The Canadian Agent covenants to the other parties that it (i) shall not, directly or indirectly, advertise or solicit offers to purchase or sell Placement Shares in the United States, and (ii) shall not sell Placement Shares on the Nasdaq Global Select Market (“Nasdaq” and, together with the CSE, the “Exchanges”) or on any other “marketplace” (as such term is defined in NI 21-101) in the United States (a “U.S. Market”). For the avoidance of doubt, the Canadian Agent is not acting as an underwriter of or agent with respect to the Placement Shares in the United States and no action on the part of such Agent in its capacity as agent of the offering of the Placement Shares in the Canadian Qualifying Jurisdictions is intended to create any impression or support any conclusion that it is acting as an underwriter of or agent with respect to the Placement Shares in the United States.

2. Placements. Each time that the Company wishes to issue and sell Placement Shares hereunder (each, a “Placement”), it will notify a Lead Agent (which shall only be CF&Co. or Cantor Canada) by email notice (or other method mutually agreed to by the parties) of the number of Placement Shares to be sold, the time period during which sales are requested to be made, any limitation on the number of Placement Shares that may be sold in any Trading Day (as defined below) and any minimum price below which sales may not be made (a “Placement Notice”), the form of which is attached hereto as Schedule 1. The Placement Notice shall originate from any of the individuals from the Company set forth on Schedule 3 (with a copy to each of the other individuals from the Company listed on such schedule), and shall be addressed to each of the individuals from each Agent set forth on Schedule 3, as such Schedule 3 may be amended from time to time by notice in writing by the Company (with respect to the individuals from the Company) or each Agent (with respect to the individuals from such Agent). The Placement Notice shall be effective immediately upon receipt by the applicable Lead Agent unless and until (i) such Lead Agent declines to accept the terms contained therein for any reason, in its sole discretion, (ii) the entire amount of the Placement Shares thereunder have been sold, (iii) the Company suspends or terminates the Placement Notice or (iv) this Agreement has been terminated under the provisions of Section 12. The amount of any discount, commission or other compensation to be paid by the Company to such Lead Agent in connection with the sale of the Placement Shares shall be calculated in accordance with the terms set forth in Schedule 2. It is expressly acknowledged and agreed that neither the Company nor the Lead Agents will have any obligation whatsoever with respect to a Placement or any Placement Shares unless and until the Company delivers a Placement Notice to a Lead Agent and such Lead Agent does not decline such Placement Notice pursuant to the terms set forth above, and then only upon the terms specified therein and herein. In the event of a conflict between the terms of this Agreement and the terms of a Placement Notice, the terms of the Placement Notice will control.

**DIRECTIVES**
(a) According to the agreement, which parties may act as a Lead Agent?
(b) Say whether each statement agrees with the agreement, answering yes or no and quoting the words that decide it: (i) A Placement Notice takes effect immediately when the applicable Lead Agent receives it. (ii) If the agreement and a Placement Notice conflict, the agreement's terms prevail. (iii) The Canadian Agent may sell Placement Shares on the Nasdaq Global Select Market.
(c) Rewrite the agreement's paragraph beginning "2. Placements." as a bulleted list that keeps its main facts.
The entries have no connection to the agreement.

Entries on where items appear

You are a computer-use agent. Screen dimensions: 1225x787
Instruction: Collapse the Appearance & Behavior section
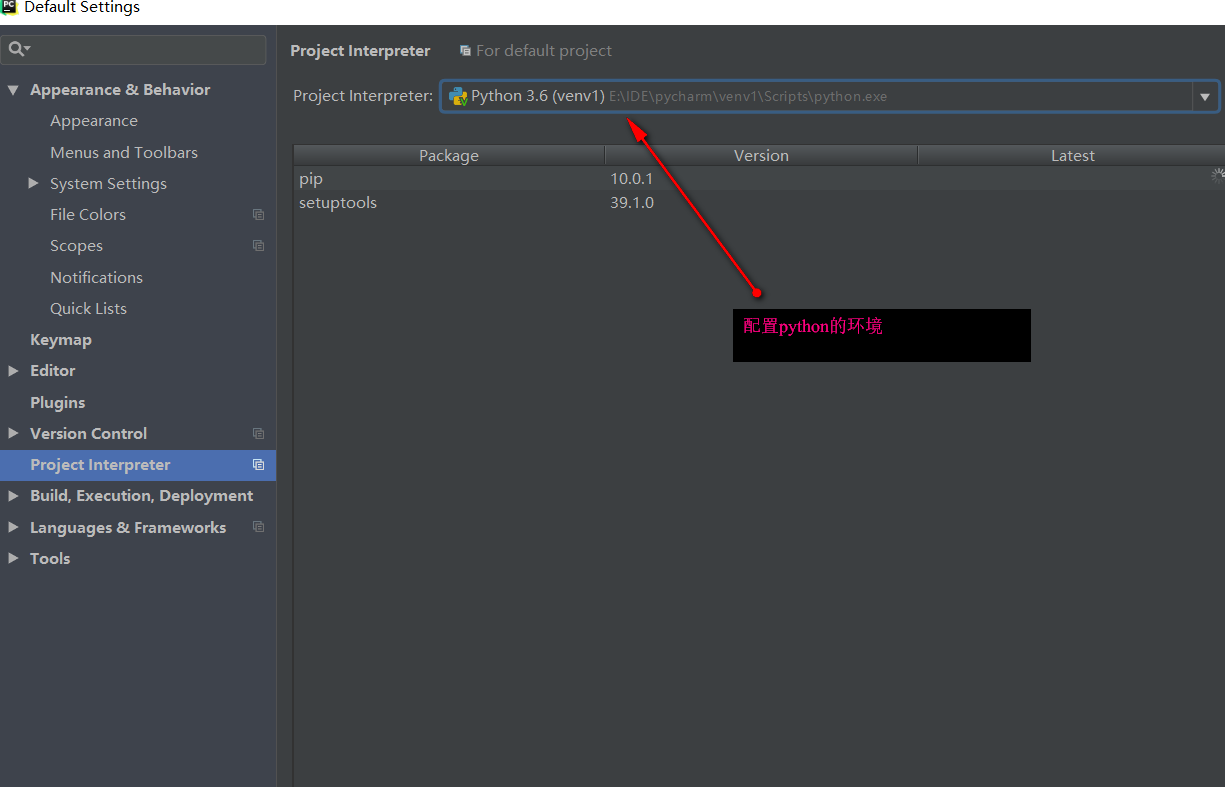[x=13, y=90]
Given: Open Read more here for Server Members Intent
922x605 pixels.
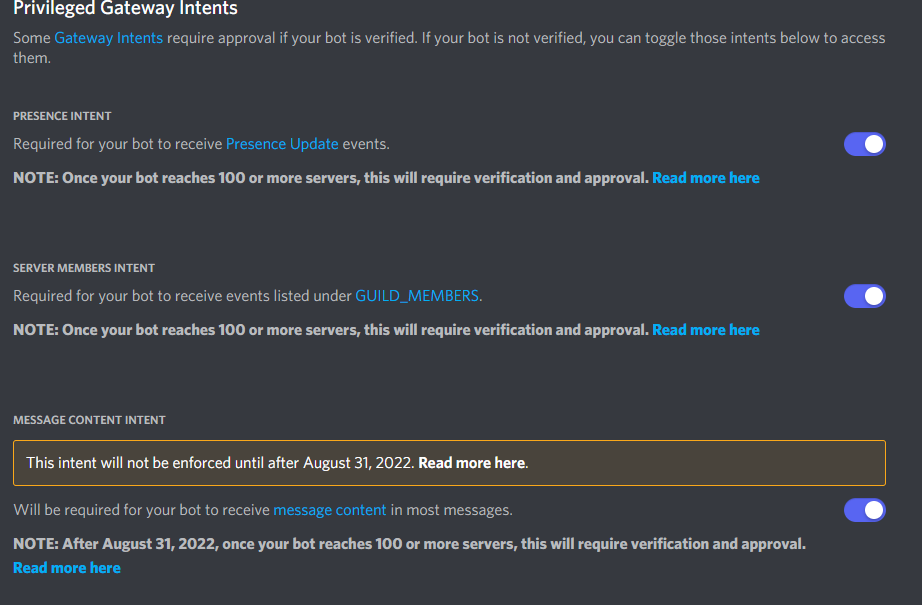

**ANSWERS GIVEN**
(a) Only CF&Co. or Cantor Canada.

(b)
(i) Yes: "The Placement Notice shall be effective immediately upon receipt by the applicable Lead Agent"
(ii) No: "the terms of the Placement Notice will control"
(iii) No: "shall not sell Placement Shares on the Nasdaq Global Select Market"

(c)
- To issue and sell Placement Shares (a "Placement"), the Company notifies a Lead Agent (only CF&Co. or Cantor Canada) by email or another method the parties agree on. The notice states the number of shares, the time period for sales, any limit per Trading Day and any minimum price. This is the "Placement Notice," and its form is in Schedule 1.
- The notice must come from a Company individual listed on Schedule 3, with copies to the other listed Company individuals. It is addressed to each listed individual from each Agent. Schedule 3 may be amended by written notice.
- The notice is effective immediately upon receipt by the Lead Agent. It stays effective until one of the following happens: the Lead Agent declines its terms at its sole discretion, all of its shares are sold, the Company suspends or terminates it, or the Agreement is terminated under Section 12.
- The Lead Agent's discount, commission or other compensation is calculated under Schedule 2.
- Neither the Company nor the Lead Agents have any obligation regarding a Placement until a Placement Notice is delivered and not declined. Obligations then arise only on the terms of the notice and the Agreement.
- If the Agreement and a Placement Notice conflict, the Placement Notice controls.